In fact, your applied sociological work is likely to involve lots of reading and synthesis of different materials. Your output may not necessarily mean writing up this information. In all likelihood, you’ll have to provide verbal summaries and visual presentations of what you read. All that undergraduate reading will be invaluable to your career.
In some jobs, you will produce client reports where you will have many pages of references. In many cases, most of these readings will have informed your thinking, but you will summarise these in only a couple of pages, and spend most of your time analysing your data. I’ve produced research reports that ranged from 50 to 300 pages (inclusive of hundreds of references and hundreds of tables and diagrams). I’ve also produced one page client reports where I was asked to provide policy advice or to contribute to decision-making that drew on years of reading, but included no citations.
In some jobs, you may not ever draw directly from a sociology study. In most jobs, you will read volumes of community reports, case studies, executive minutes and various other sources. Again, all those years you spent reading as an undergraduate will serve you well. I’ve drawn on studies that I read as a first year student, and not just from my sociology course. I have had to draw on ideas from my other undergraduate courses (in my case, from media & psychology primarily), but I filter these through a sociological lens.
Part of the reason why we read so much as sociology students, is because we’re expected to be able to draw on large volumes of information. In an applied job context, your ability to critically evaluate, organise and present new information quickly has several advantages.

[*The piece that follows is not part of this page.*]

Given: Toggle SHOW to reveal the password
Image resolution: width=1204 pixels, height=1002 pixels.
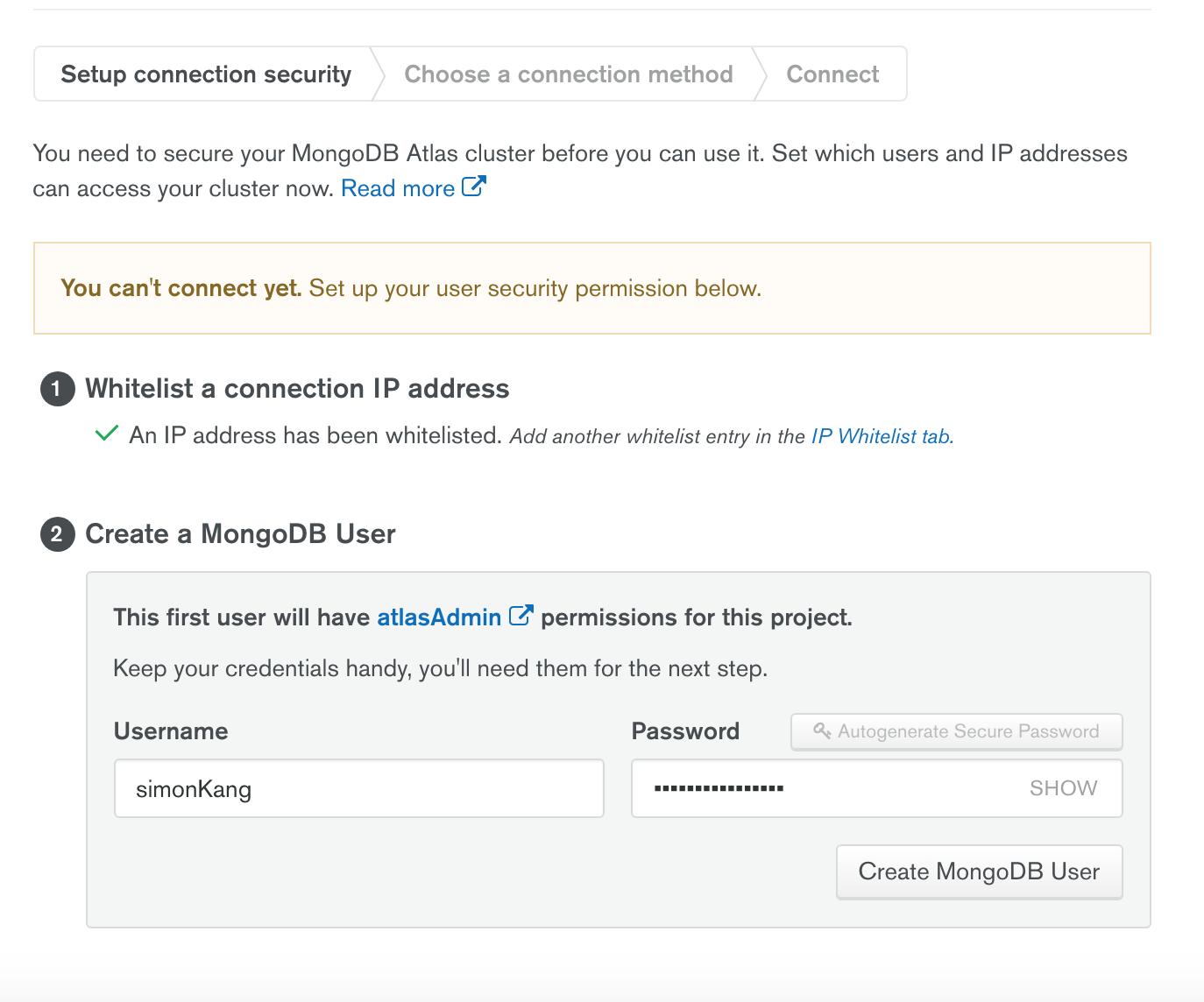Looking at the screenshot, I should point(1063,788).
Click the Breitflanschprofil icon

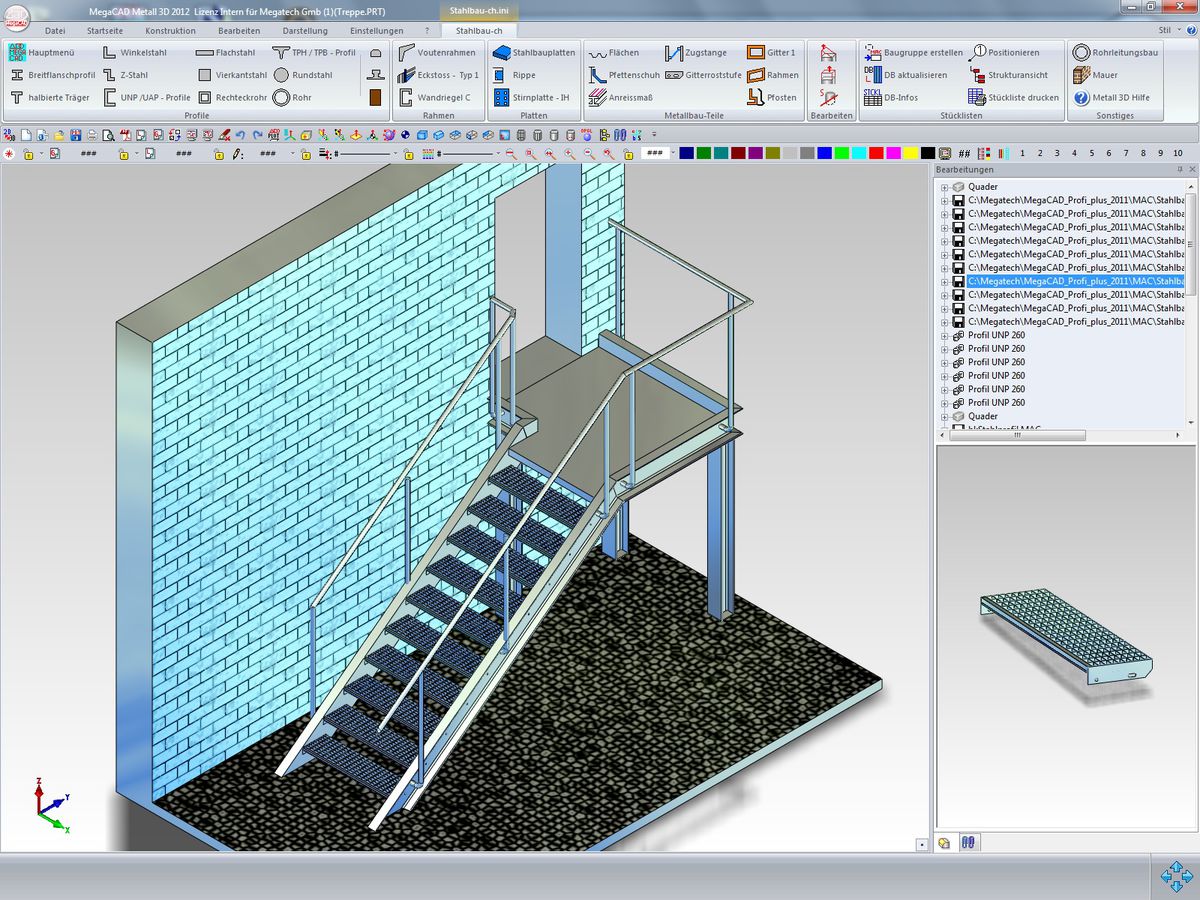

Sociological training helps you carry out these tasks better because you will have a broad grounding in theory that will help you collate relevant ideas from different resources. You’ll have a scientific process for arranging and classifying different types of documents. Sociological methods will also help you to analyse whether the data you have available helps you answer the questions your clients have.
You’ll be able to draw on your university readings to better position your reports: does this information match the empirical literature or is there something unusual? Are there gaps in your findings based on the files you have at hand? You cannot answer these questions if you don’t have a broad foundation of literature.
All of these applied skills go back to the basic lessons in how to read sociologically.
Are you working as an applied sociologist? If so, what are some of the other ways your sociological readings have helped your career?